* [What you should do] Count the lines in the material below that contain the string "icon", with uppercase and lowercase treated as distinct, and state only the resulting number.

* [Data shown]

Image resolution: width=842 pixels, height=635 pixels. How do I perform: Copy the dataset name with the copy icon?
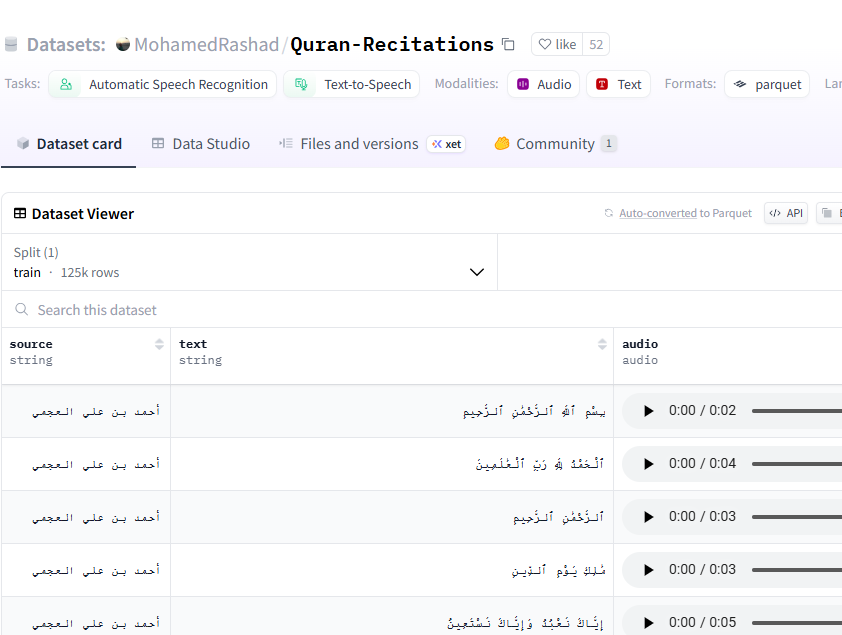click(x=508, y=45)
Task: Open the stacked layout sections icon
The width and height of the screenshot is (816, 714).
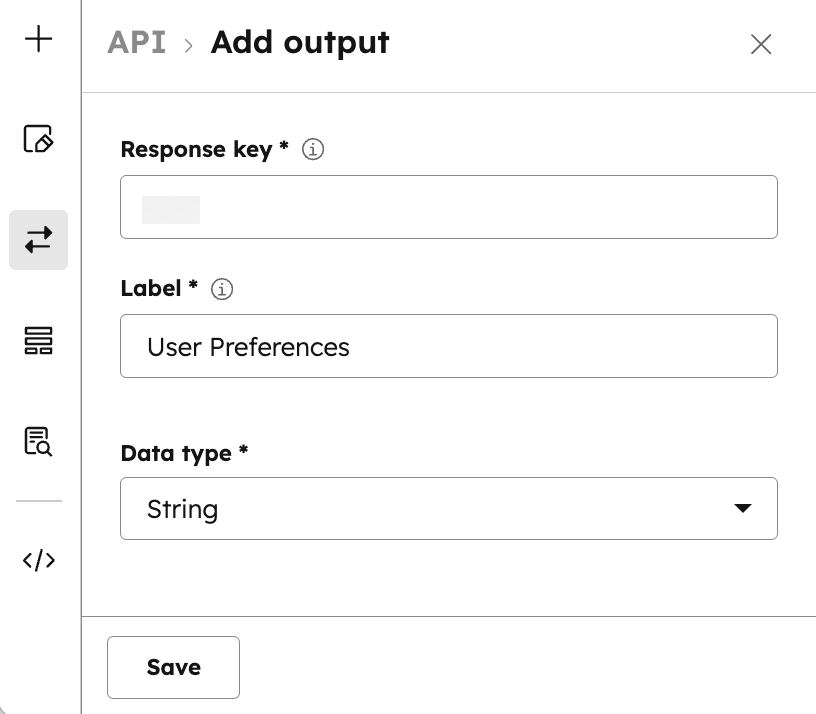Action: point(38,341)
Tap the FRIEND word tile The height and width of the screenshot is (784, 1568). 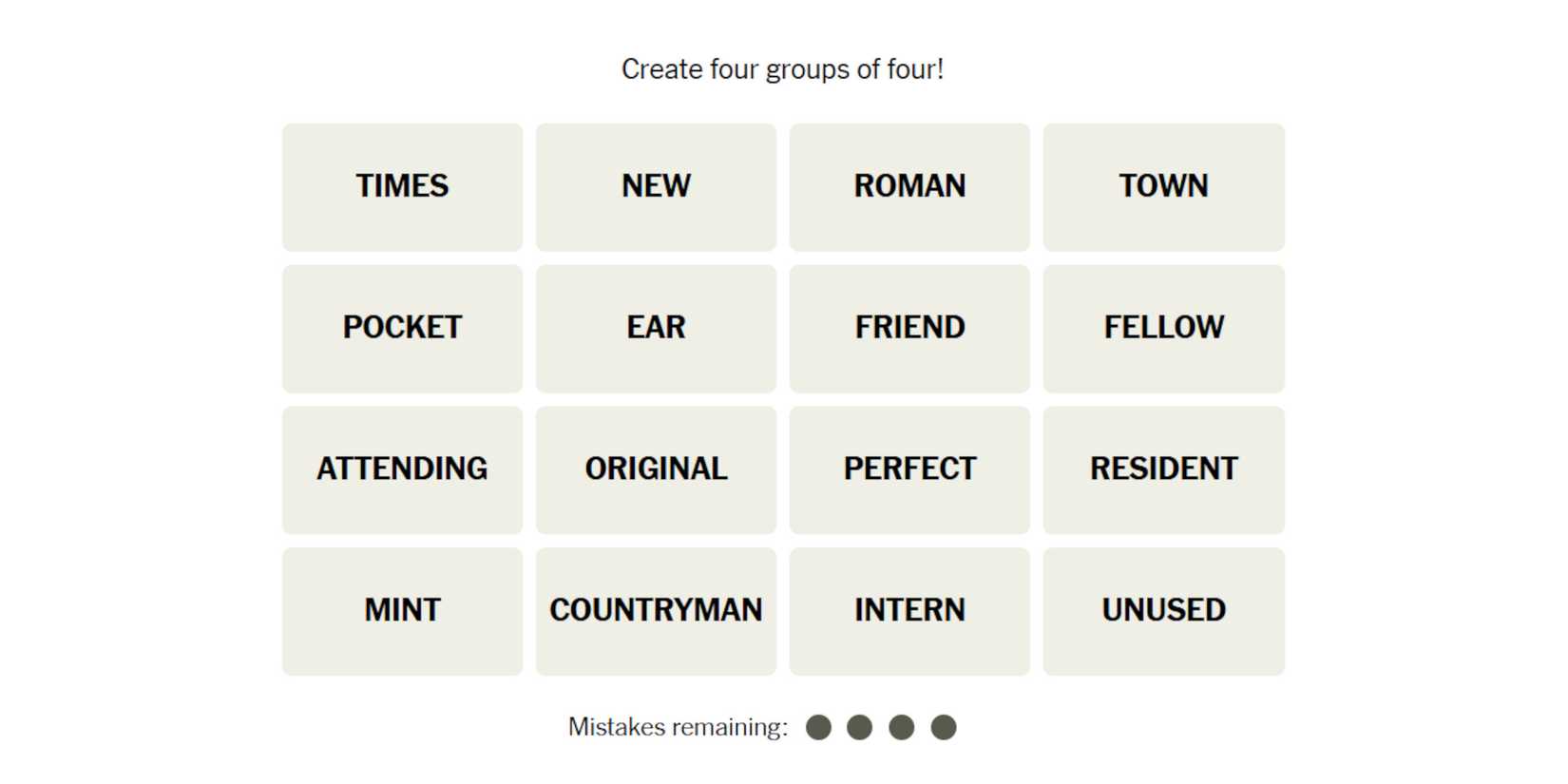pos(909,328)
==
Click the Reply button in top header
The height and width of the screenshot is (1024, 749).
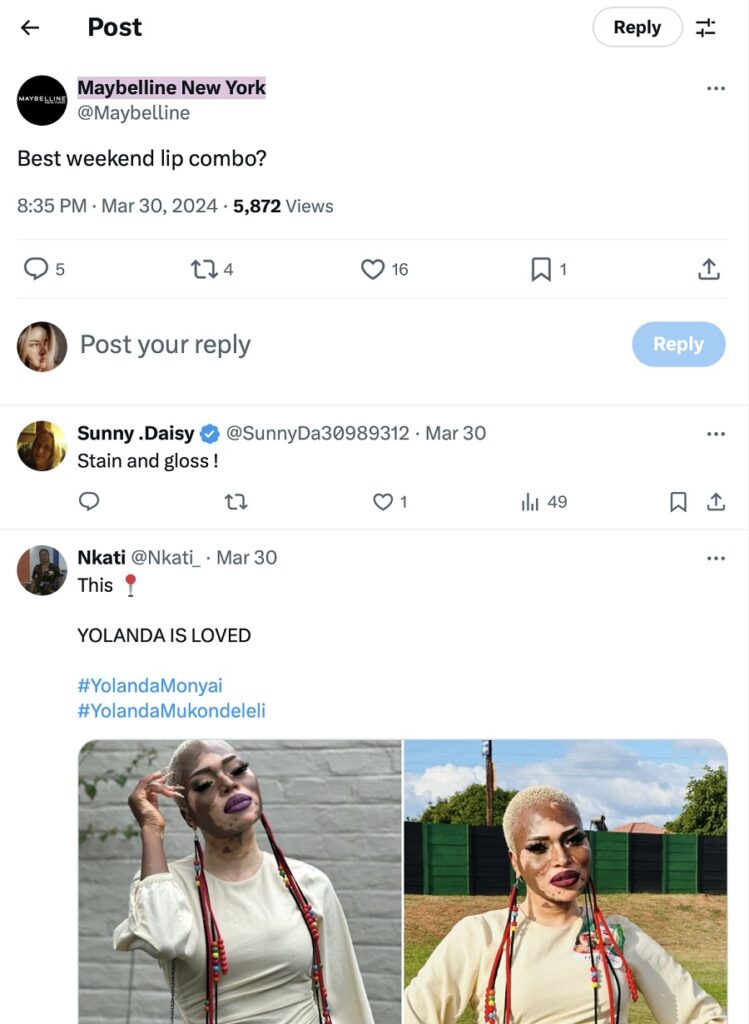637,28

* [Completed exercise] 2